In particular, she cited Gillard’s assertion during the four-day hearing that he owned a majority stake in the horse, a claim he later withdrew. She called it a “bizarre” intervention designed to undermine the BHA’s cause, shift the blame from himself, and “show that he knows much better than others.”

While the BHA would be satisfied that it had established a violation of D1, the panel did not accept its assertion that Gillard’s actions amounted to negligence. The coach benefited from an emotional defense by Roderick Moore, who said, “Given the intensity of the constant care, finding negligence would be nothing less than an aberration. The word just doesn’t fit.”

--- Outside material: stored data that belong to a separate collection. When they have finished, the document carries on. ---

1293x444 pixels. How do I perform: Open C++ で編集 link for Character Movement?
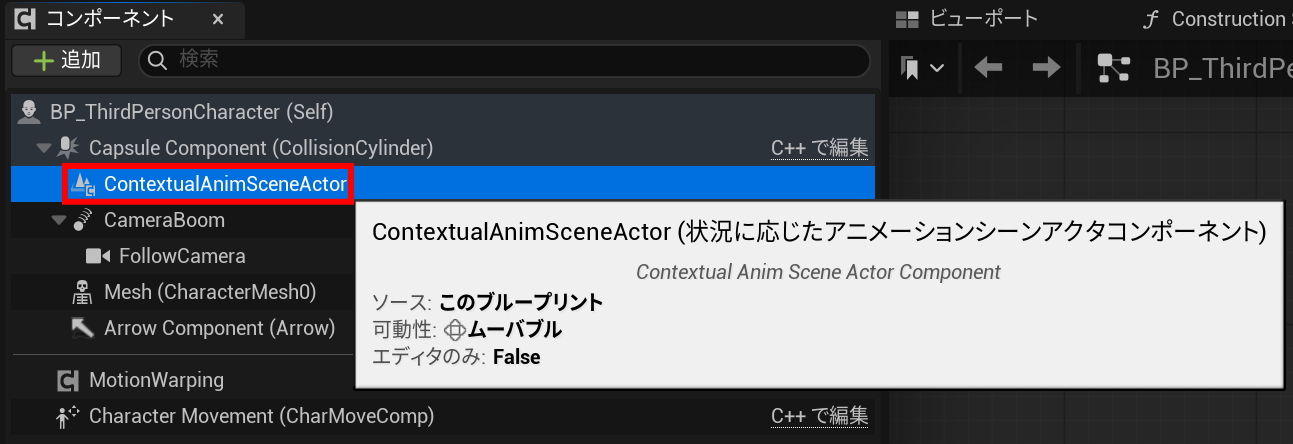819,416
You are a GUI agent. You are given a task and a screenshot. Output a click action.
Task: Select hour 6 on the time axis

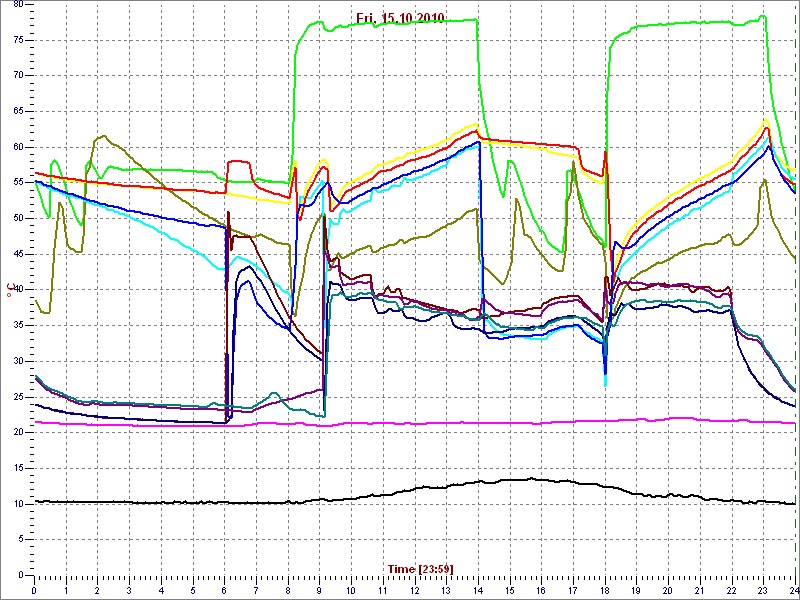click(x=225, y=590)
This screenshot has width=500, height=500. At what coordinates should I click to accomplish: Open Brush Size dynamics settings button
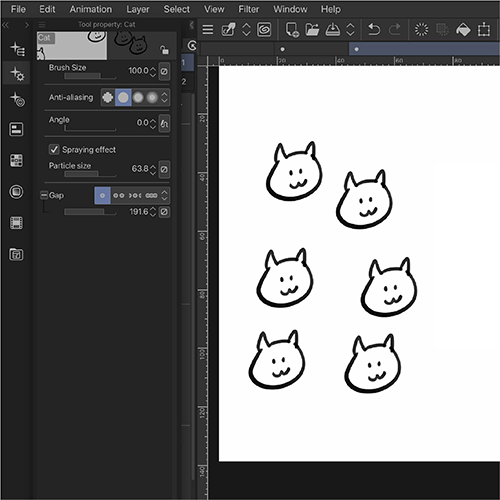[164, 71]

Regarding Gillard’s decision to treat a No Tonic instead of calling a vet, Moore said, “There is no evidence that anyone would have physically done something different than what was done.”

No No Tonic made a full recovery in time to race nine months later and then had her first success in the spring. Gillard says she’s back in training and about to run.

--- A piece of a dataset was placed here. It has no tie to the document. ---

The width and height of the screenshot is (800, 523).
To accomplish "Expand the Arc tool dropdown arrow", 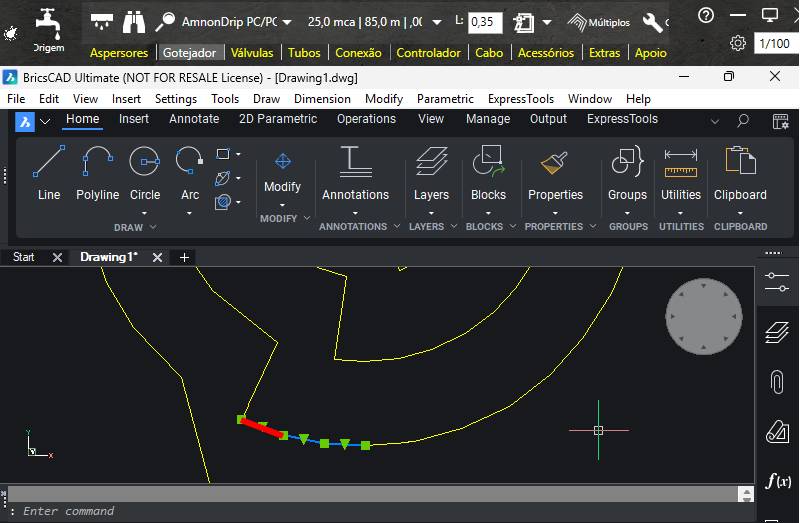I will [x=190, y=212].
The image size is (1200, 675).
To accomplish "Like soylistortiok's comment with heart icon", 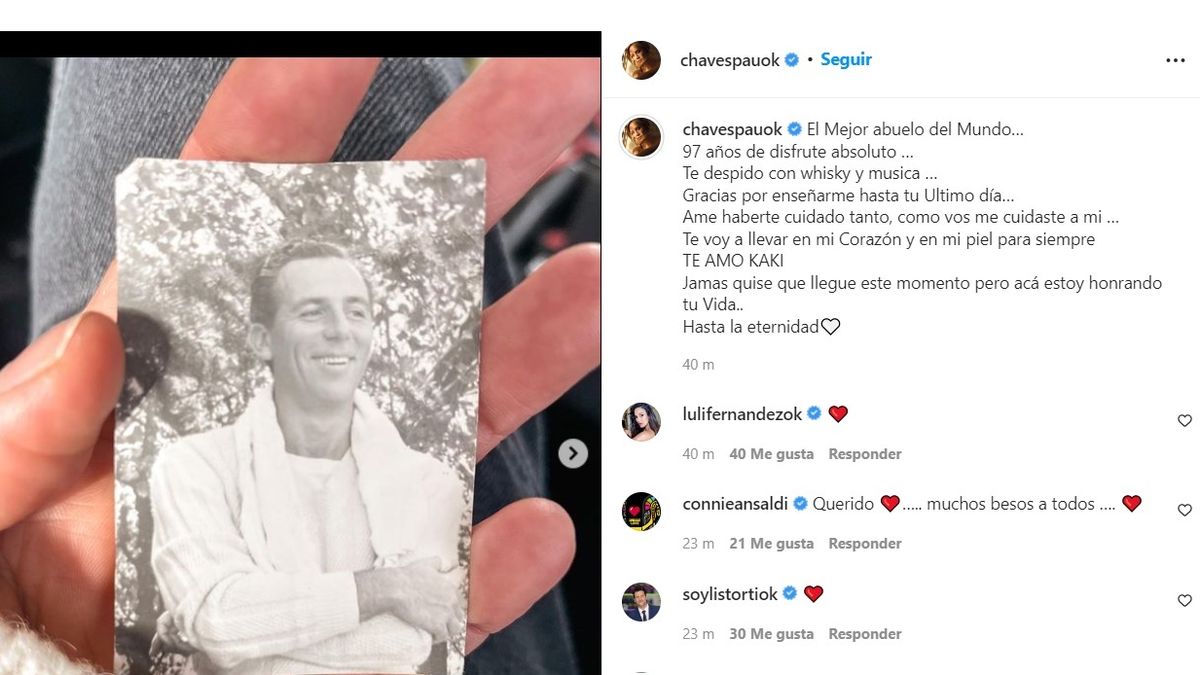I will point(1184,601).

“It’s all about the great team we have here, which has put her back in full shape,” the coach said. “I can’t thank them enough and I’ve come out to tell them now: We haven’t lost our license, you all have jobs and you can pay the mortgage.

“We’re behind luxury in racing, 100 per cent. This seemed like a test case for the BHA to figure out how the welfare department works and maybe we all need to learn the lessons.”